Les jours suivants, la vie m’apparut sans intérêt et sans saveur. A maintes reprises, je pressai contre mon visage éploré la serviette imprégnée de son foutre séché. Mon cœur était brisé, mes yeux gonflés de larmes, la gorge serrée d’émotion. Je finis par sangloter. Que pouvais-je comprendre d’un garçon de 20 ans, à la découverte des plaisirs masculins, excité à l’idée de se fondre entre des bras sécurisants et à se donner à cet inconnu si prévenant et aux manières exploratrices si sensuelles.

Il m’avait séduit par son physique, sa jeunesse et sa beauté envoûtante. J’en fus ébloui, incapable de résister à l’appel du corps. J’avais mal des regards de l’envie, de l’admiration qu’il provoquait.

Pernicieux désir que celui d’un cœur solitaire, prêt à s’enflammer…

2 commentaires

Belle histoire Pascal, en plus je suis Alsacien comme toi, mais vit à Paris depuis plus de 20 ans!!
Par contre, je n’arrive pas à trouver de quel film d’Honoré est extrait cette réplique?? J’ai vu tous ses films et bien sûr “les chansons d’amour” que j’ai du voir une bonne dizaine de fois!

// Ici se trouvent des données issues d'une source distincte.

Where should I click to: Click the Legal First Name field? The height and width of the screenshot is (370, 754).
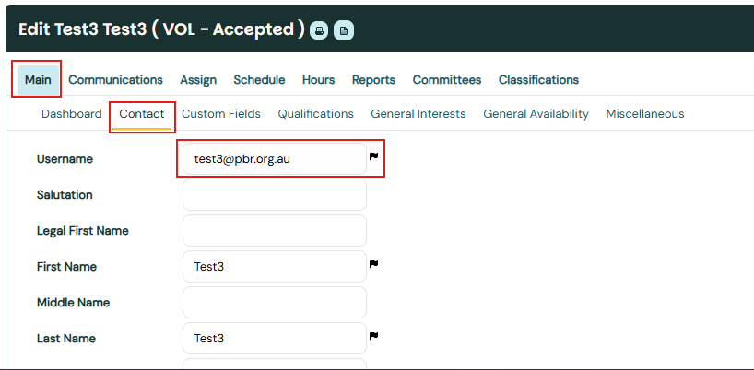click(x=274, y=231)
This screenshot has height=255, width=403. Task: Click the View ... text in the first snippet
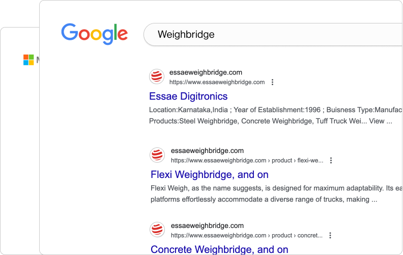381,121
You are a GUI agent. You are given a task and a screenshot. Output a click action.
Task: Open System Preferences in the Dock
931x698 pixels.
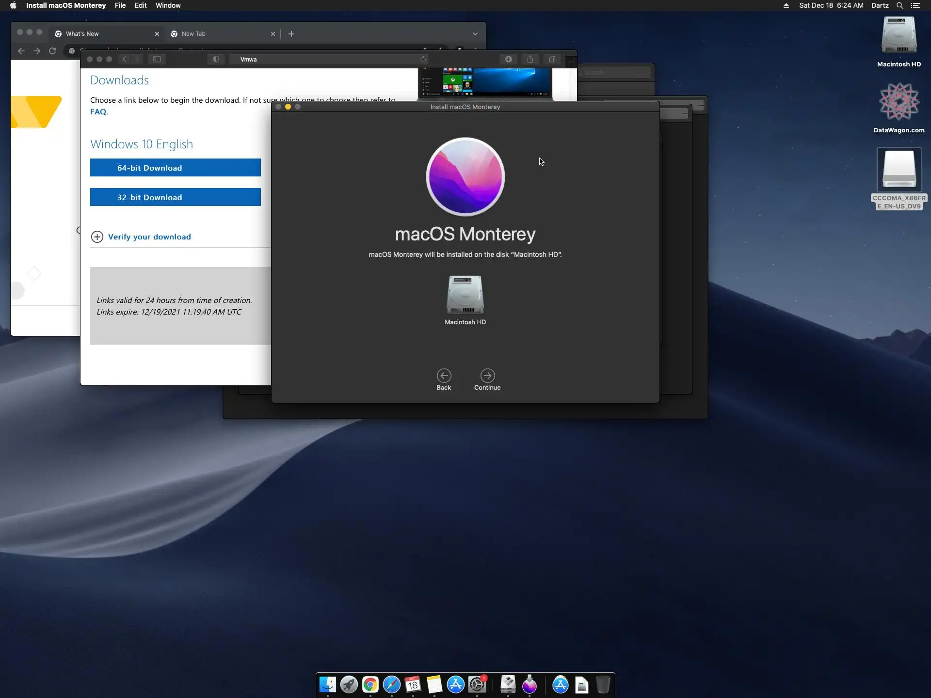[477, 685]
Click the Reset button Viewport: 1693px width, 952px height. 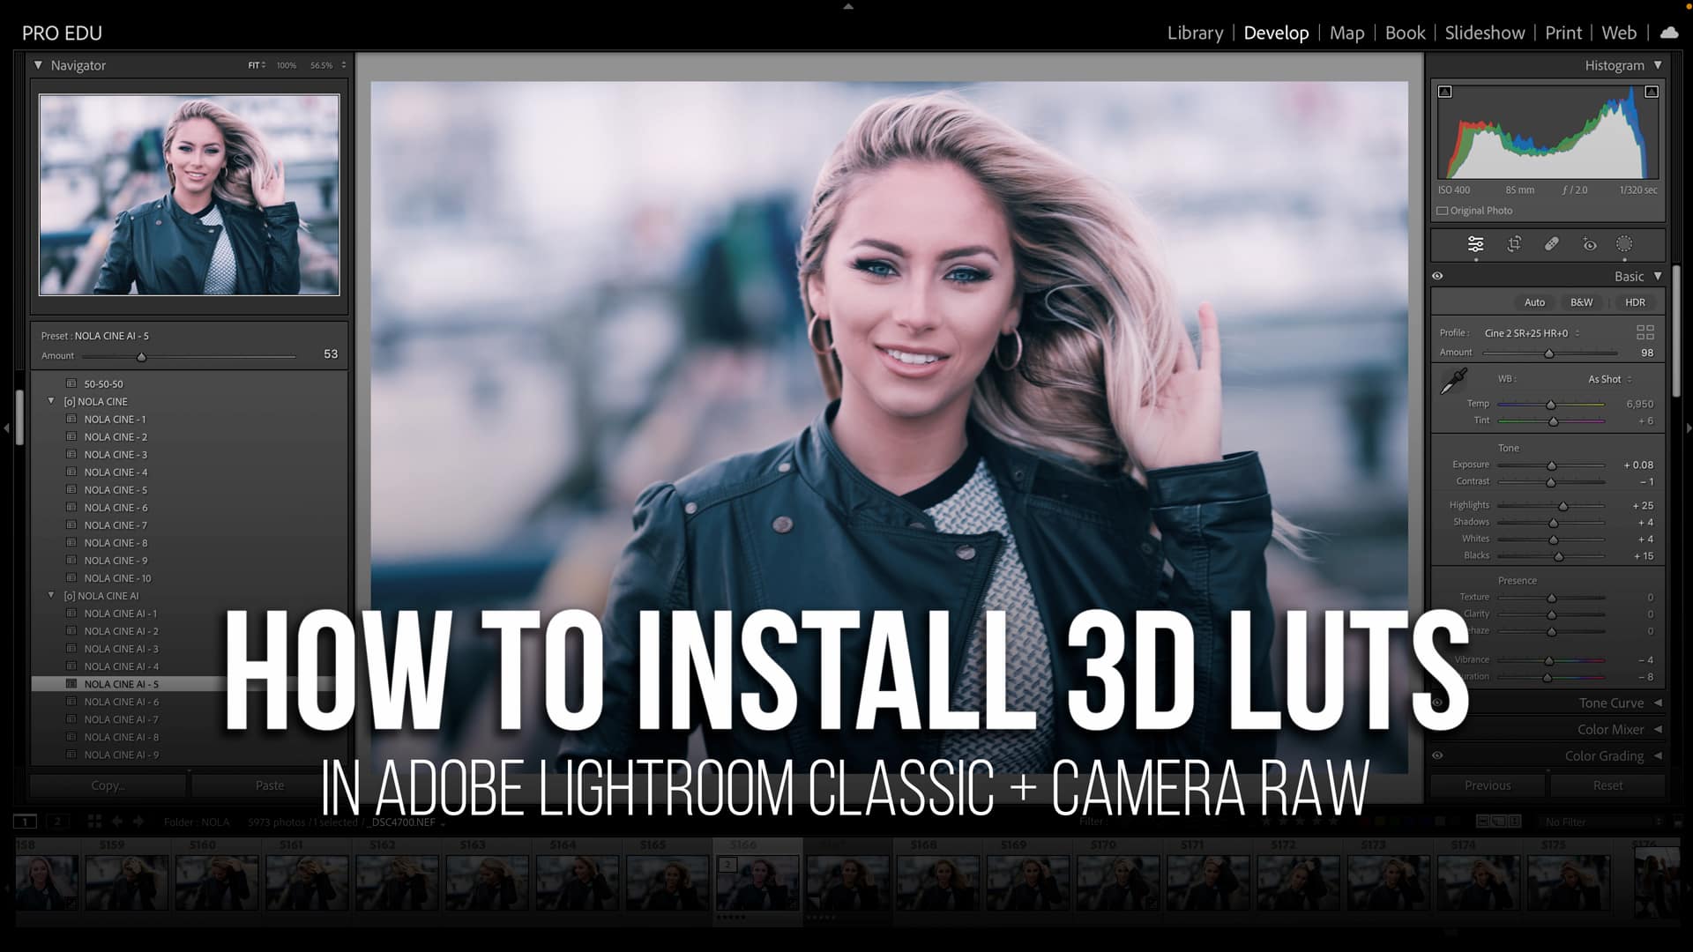1607,785
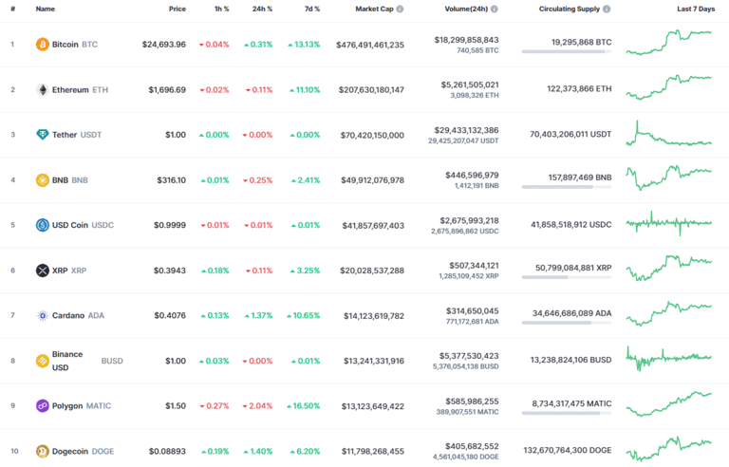
Task: Click the Bitcoin coin logo icon
Action: (42, 45)
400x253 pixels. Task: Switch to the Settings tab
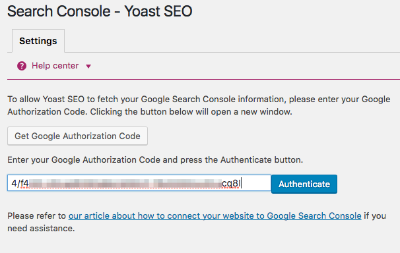pos(38,41)
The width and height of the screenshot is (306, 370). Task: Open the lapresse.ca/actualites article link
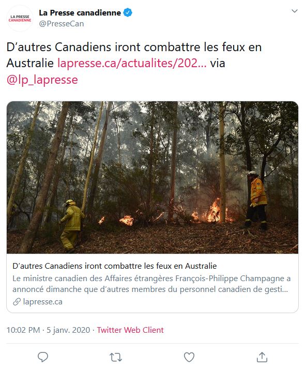(x=132, y=63)
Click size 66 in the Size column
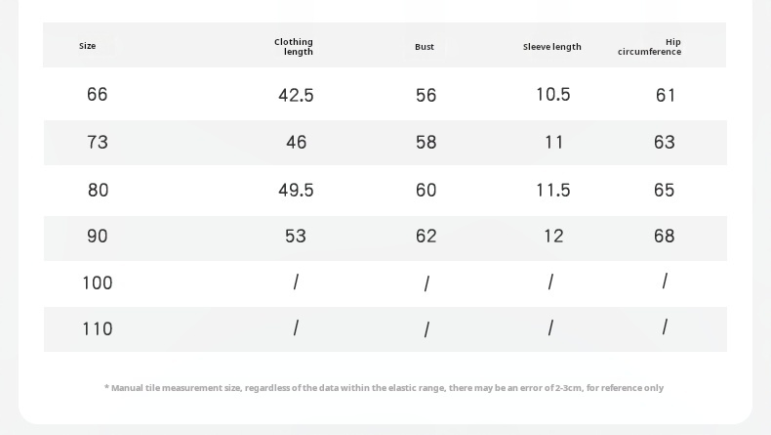Image resolution: width=771 pixels, height=435 pixels. [98, 95]
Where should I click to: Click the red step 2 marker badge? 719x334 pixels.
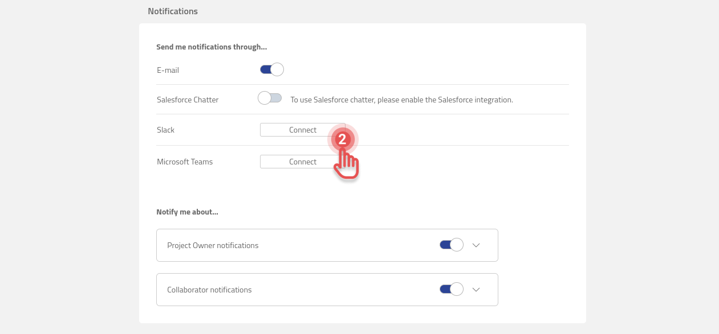pyautogui.click(x=342, y=139)
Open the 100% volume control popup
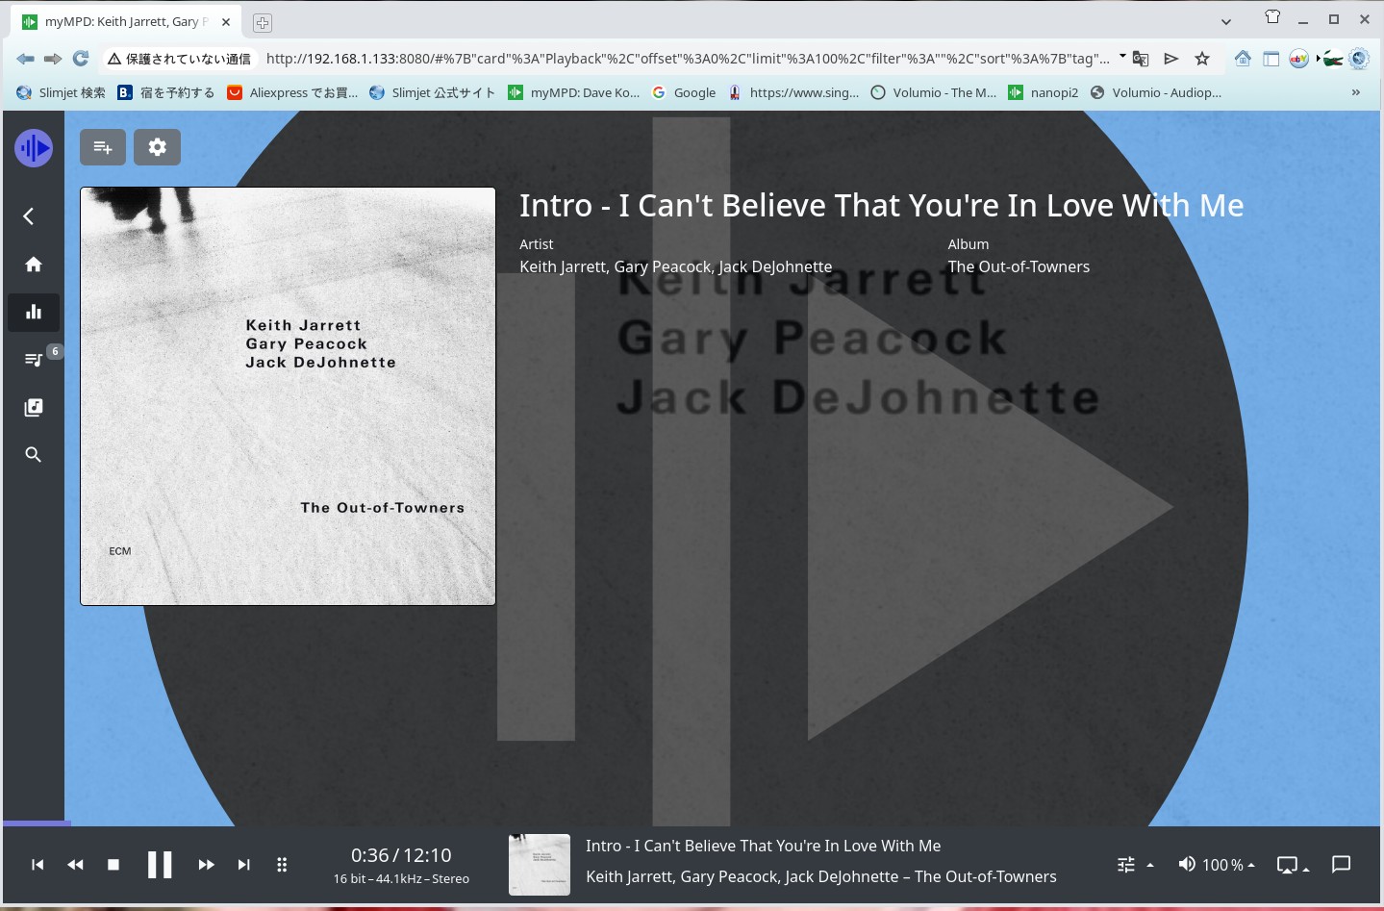 point(1217,865)
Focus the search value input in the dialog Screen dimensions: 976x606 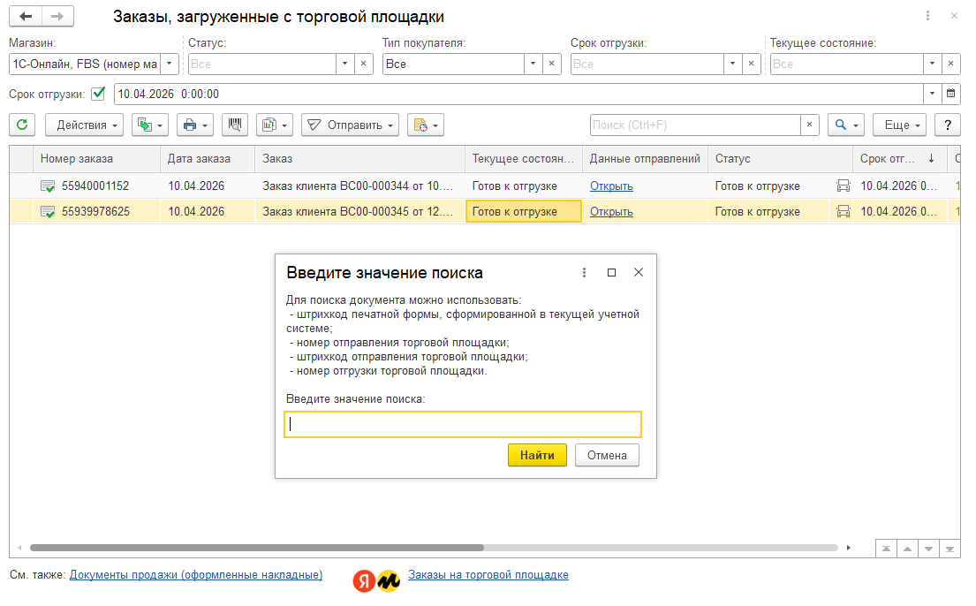click(463, 424)
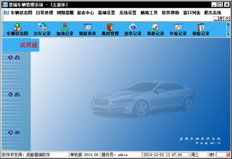
Task: Click the 违章记录 violation icon
Action: [x=133, y=30]
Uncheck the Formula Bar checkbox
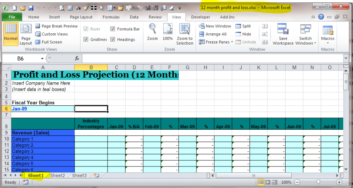This screenshot has height=188, width=353. (x=113, y=29)
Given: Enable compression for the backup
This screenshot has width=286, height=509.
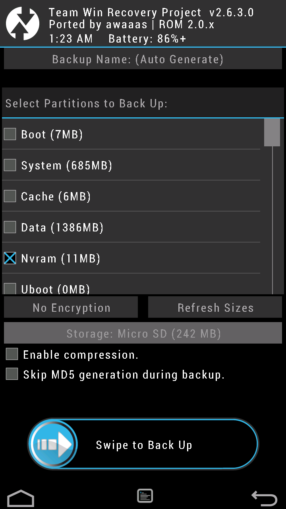Looking at the screenshot, I should 12,354.
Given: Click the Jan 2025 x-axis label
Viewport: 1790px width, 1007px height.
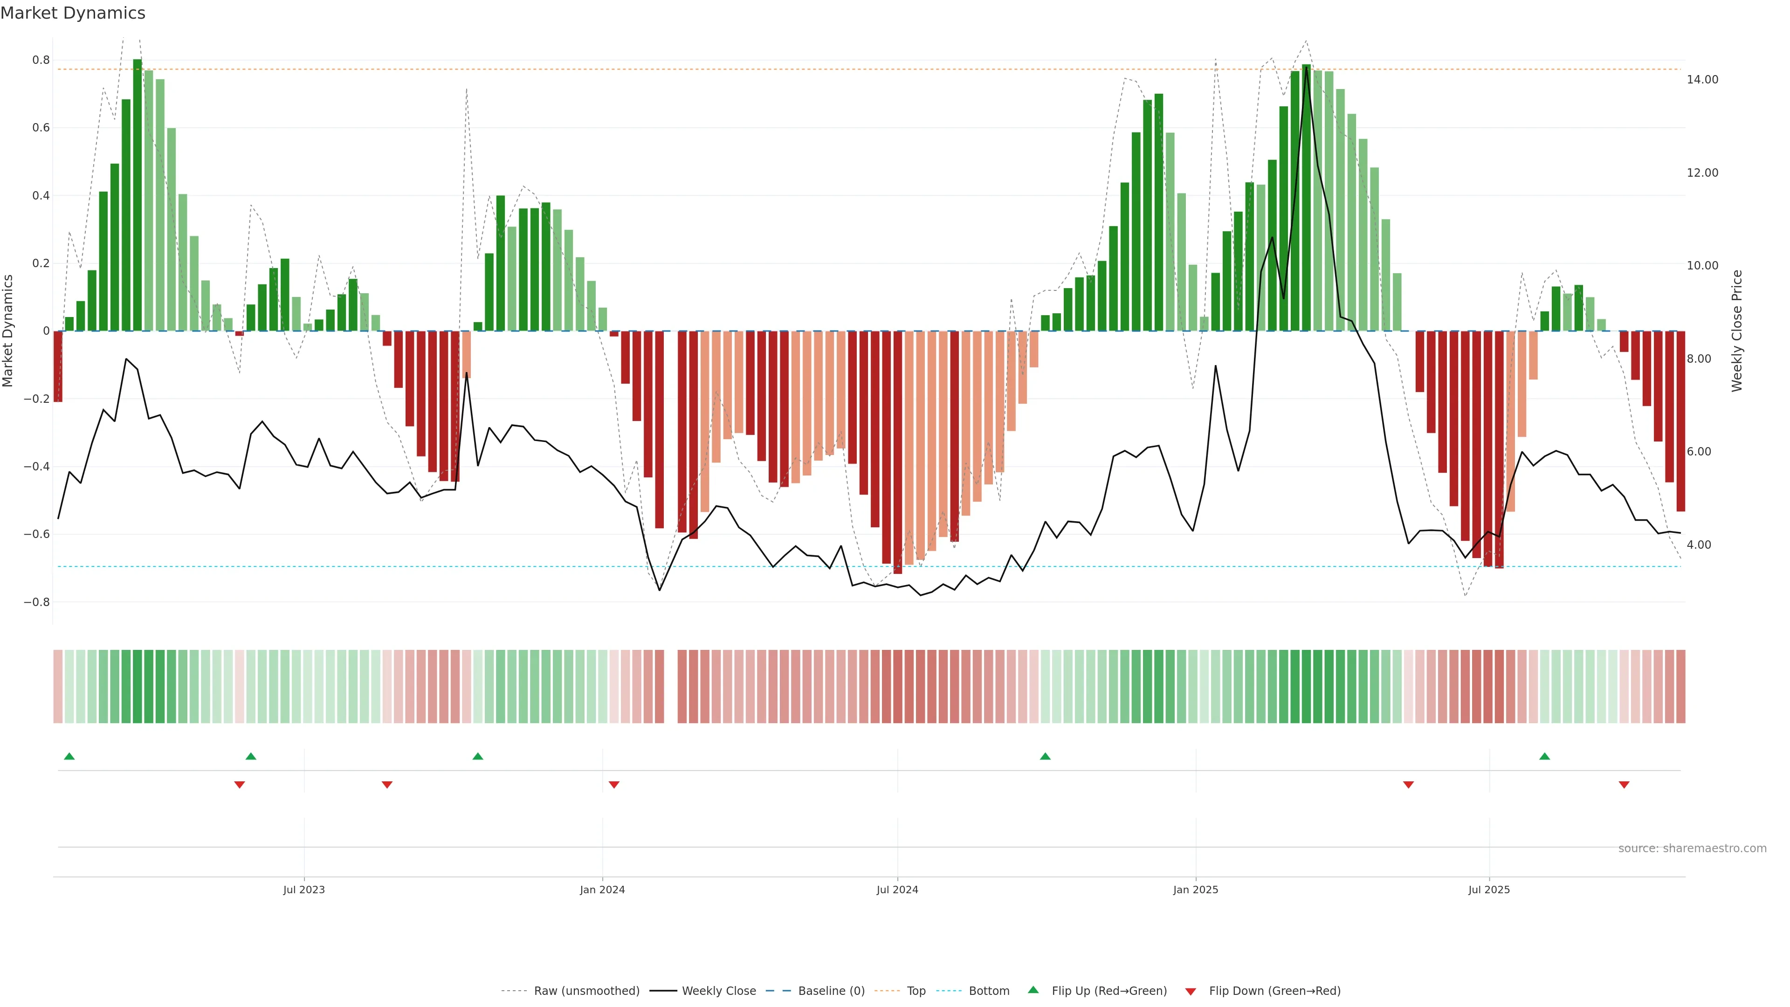Looking at the screenshot, I should (x=1195, y=890).
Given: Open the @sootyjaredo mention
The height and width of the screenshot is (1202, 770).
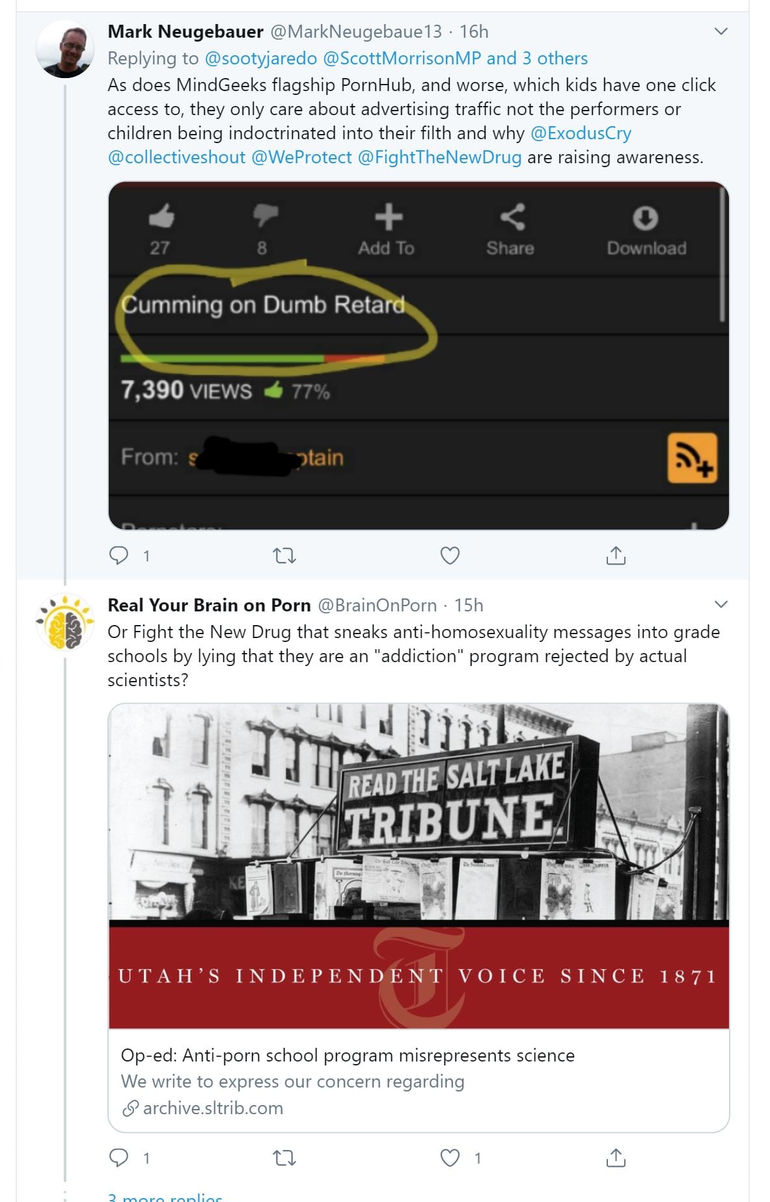Looking at the screenshot, I should (260, 59).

Écrit par steph le 21 avril 2010 à 17:23

Yanis n’est pas hétéro, sinon jamais il n’aurait été si excité par toi. Ce n’était pas seulement une curiosité qui l’a mené jusqu’à toi, mais bien une orientation. Il a besoin maintenant de mûrir la chose, mais je suis sûre que pour lui aussi ça a été une expèrience inoubliable.